PROBLEM STATEMENT -
Could you please retype exactly the lines from the start of the records below through the line that contains "You are a GUI", both included, and leave out the pictures?
»»
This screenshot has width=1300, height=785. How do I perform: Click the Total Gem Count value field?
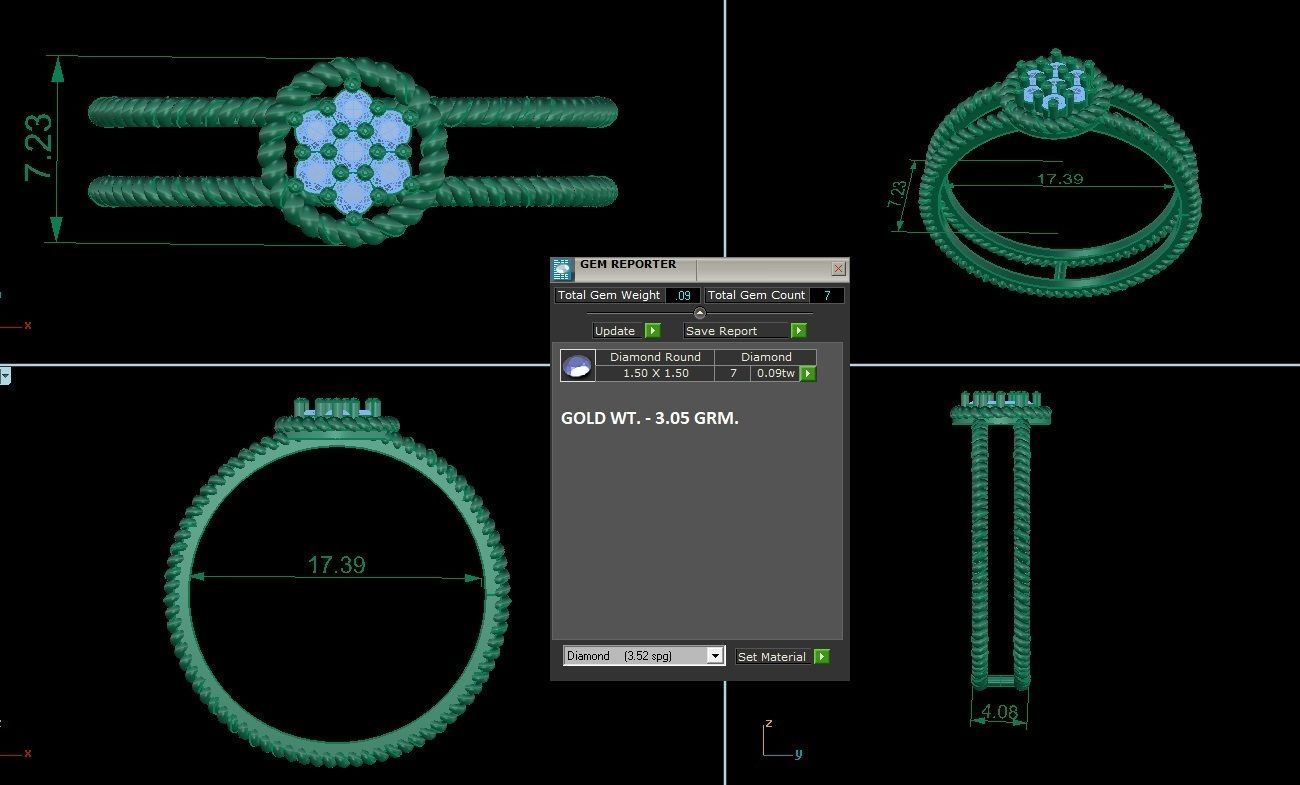coord(826,296)
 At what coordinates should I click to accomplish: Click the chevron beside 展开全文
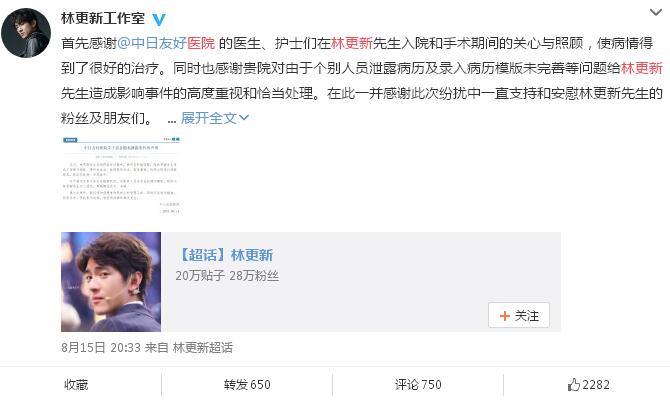coord(244,118)
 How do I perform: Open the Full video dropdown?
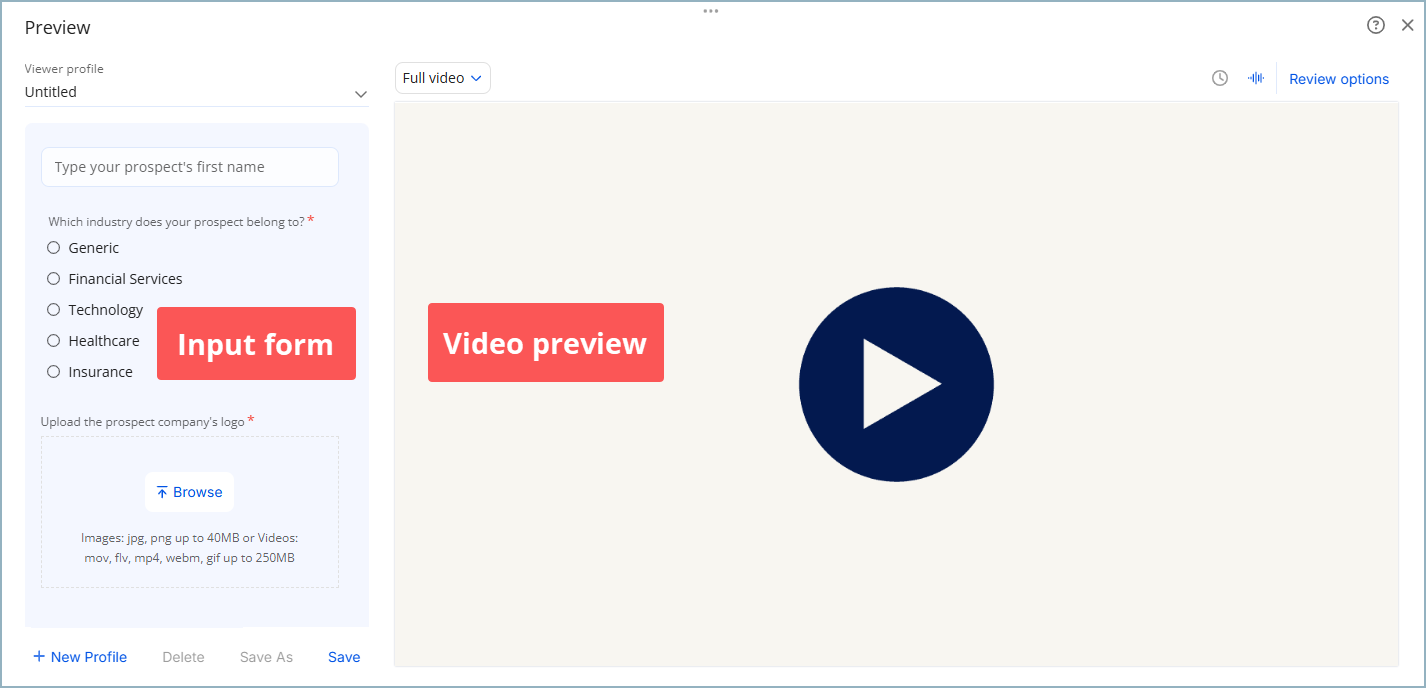tap(442, 77)
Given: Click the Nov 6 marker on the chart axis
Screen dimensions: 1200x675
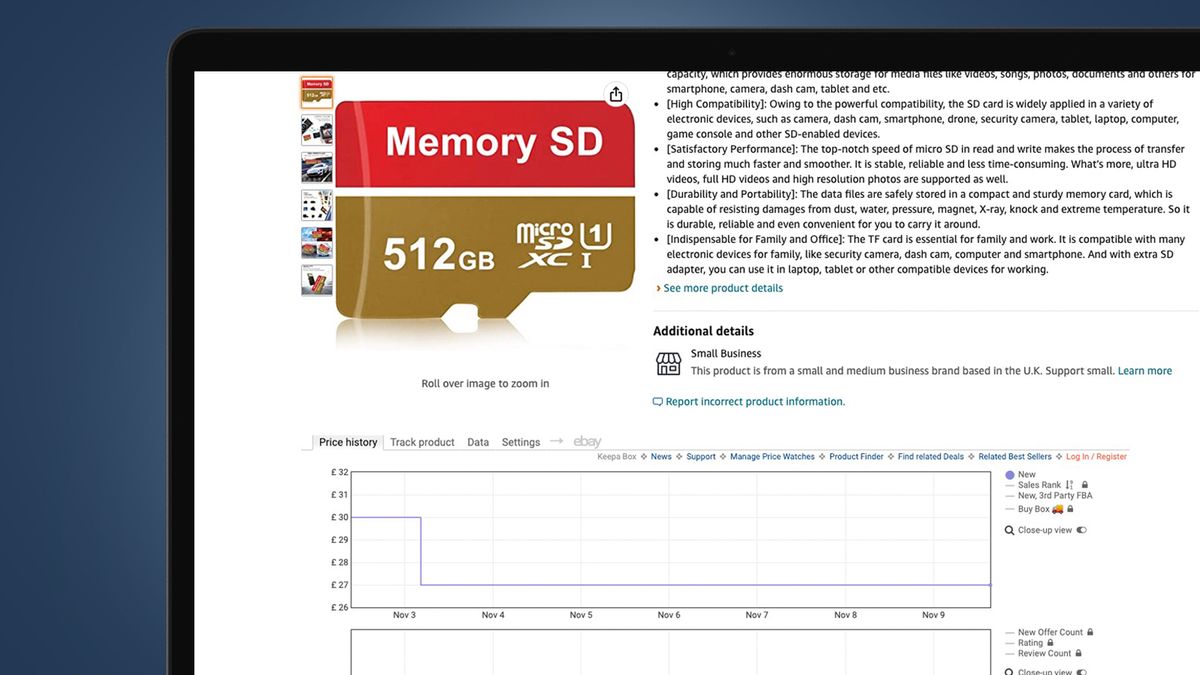Looking at the screenshot, I should click(x=668, y=614).
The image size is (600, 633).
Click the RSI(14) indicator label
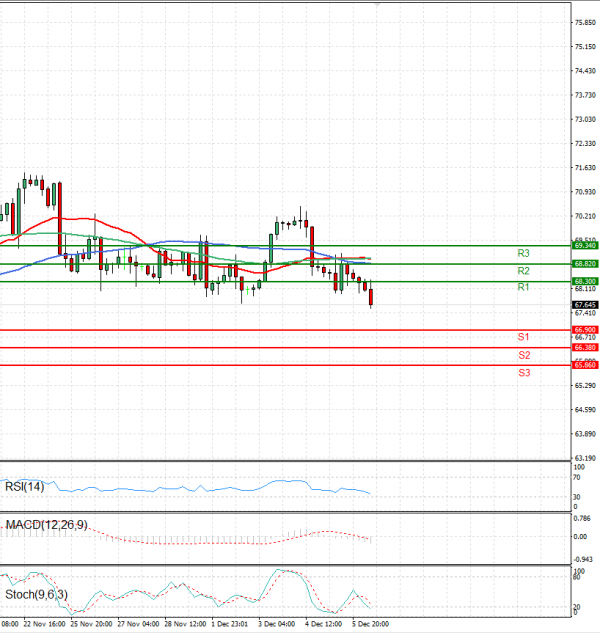pyautogui.click(x=24, y=485)
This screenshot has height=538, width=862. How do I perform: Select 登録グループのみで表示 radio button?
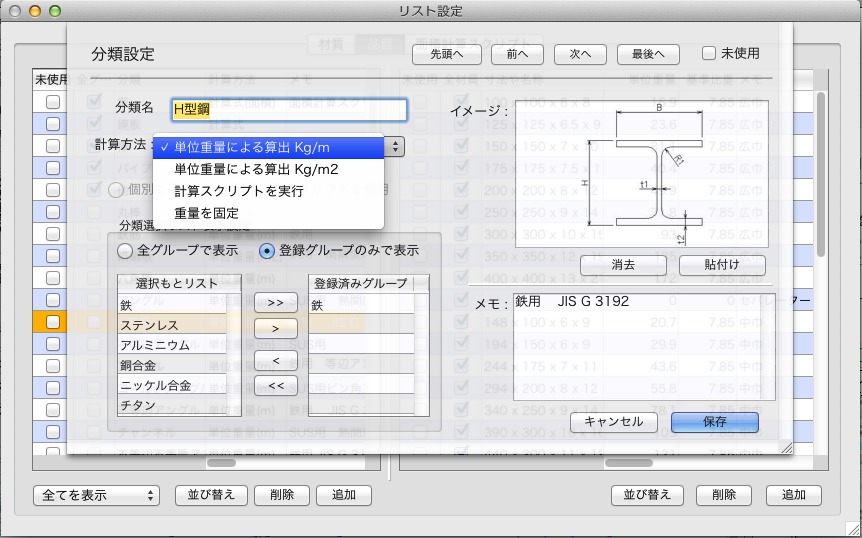[x=267, y=250]
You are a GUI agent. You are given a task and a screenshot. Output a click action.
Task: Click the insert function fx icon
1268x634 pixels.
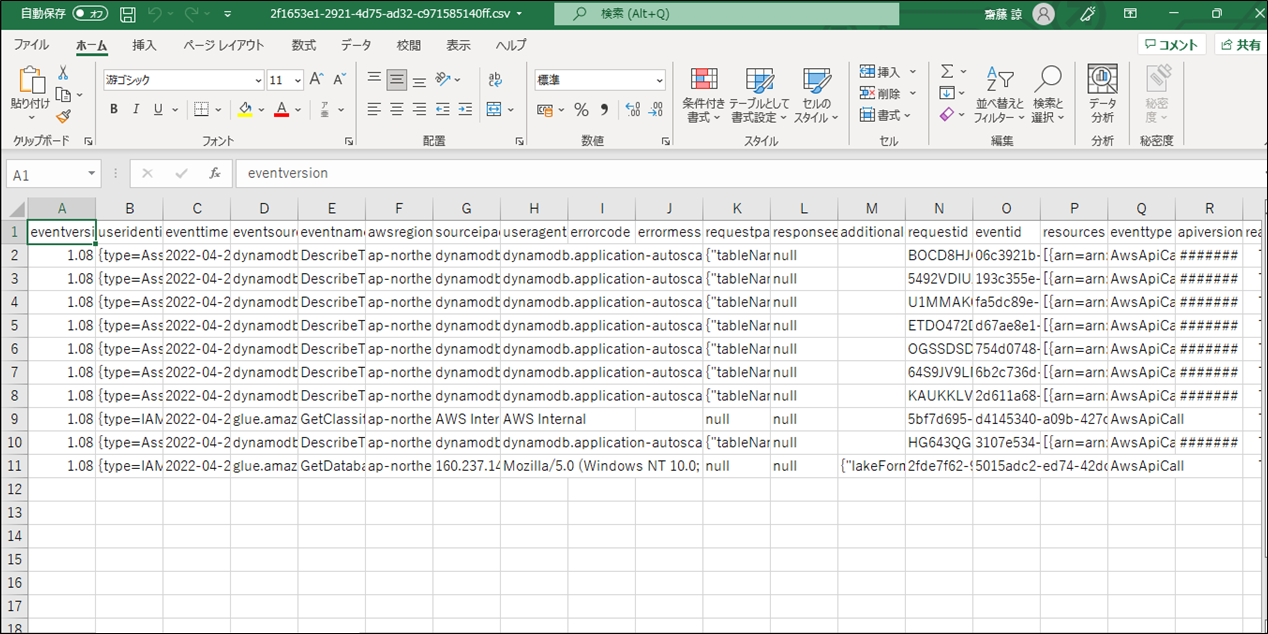point(214,173)
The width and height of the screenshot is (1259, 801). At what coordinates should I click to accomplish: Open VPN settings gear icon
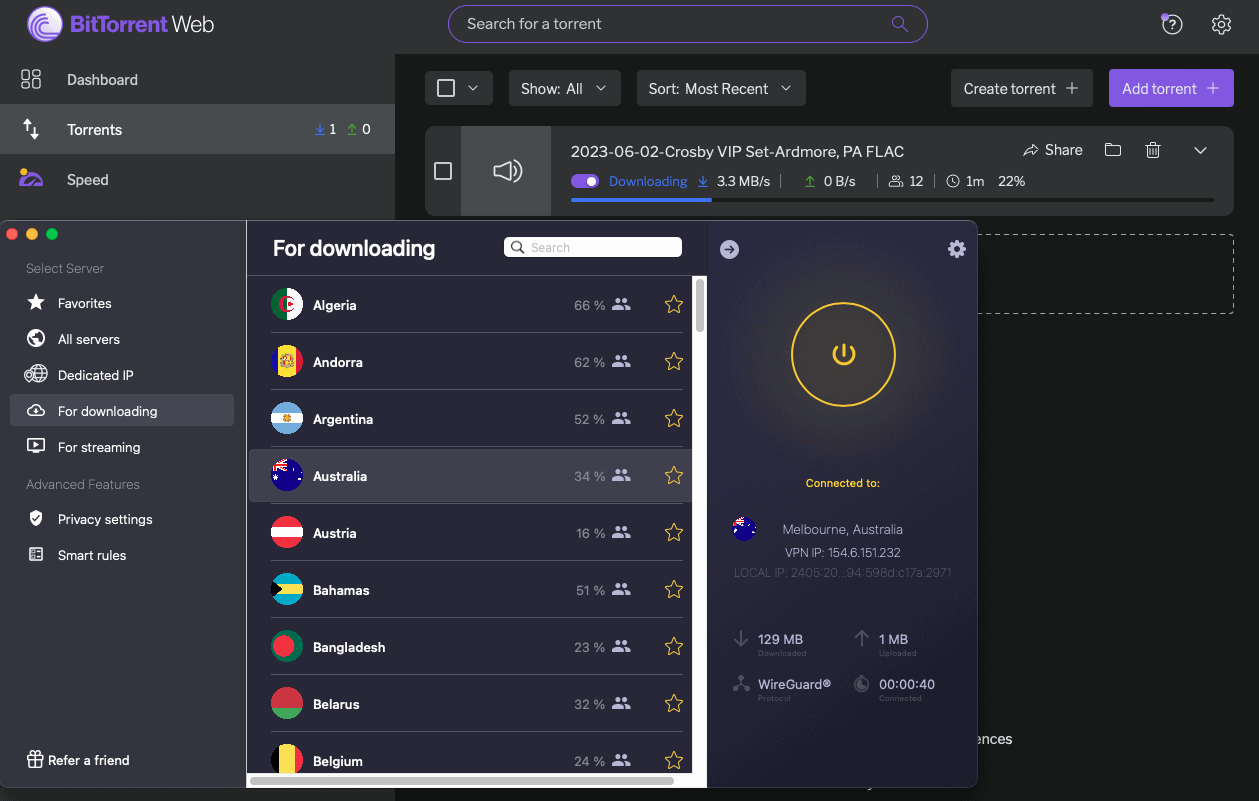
««
YOUR SOLUTION -
This screenshot has width=1300, height=785. How do I perform: Click the Total Gem Count value field?
coord(826,296)
 At what coordinates should I click to accomplish: Click the chevron beside 展开全文
coord(244,118)
 How do I perform: Open the Full video dropdown?
tap(442, 77)
Given: Click the Nov 6 marker on the chart axis
Screen dimensions: 1200x675
Looking at the screenshot, I should click(x=668, y=614).
The image size is (600, 633).
Click the RSI(14) indicator label
pyautogui.click(x=24, y=485)
This screenshot has height=538, width=862. How do I perform: Select 登録グループのみで表示 radio button?
[x=267, y=250]
You are a GUI agent. You are given a task and a screenshot. Output a click action.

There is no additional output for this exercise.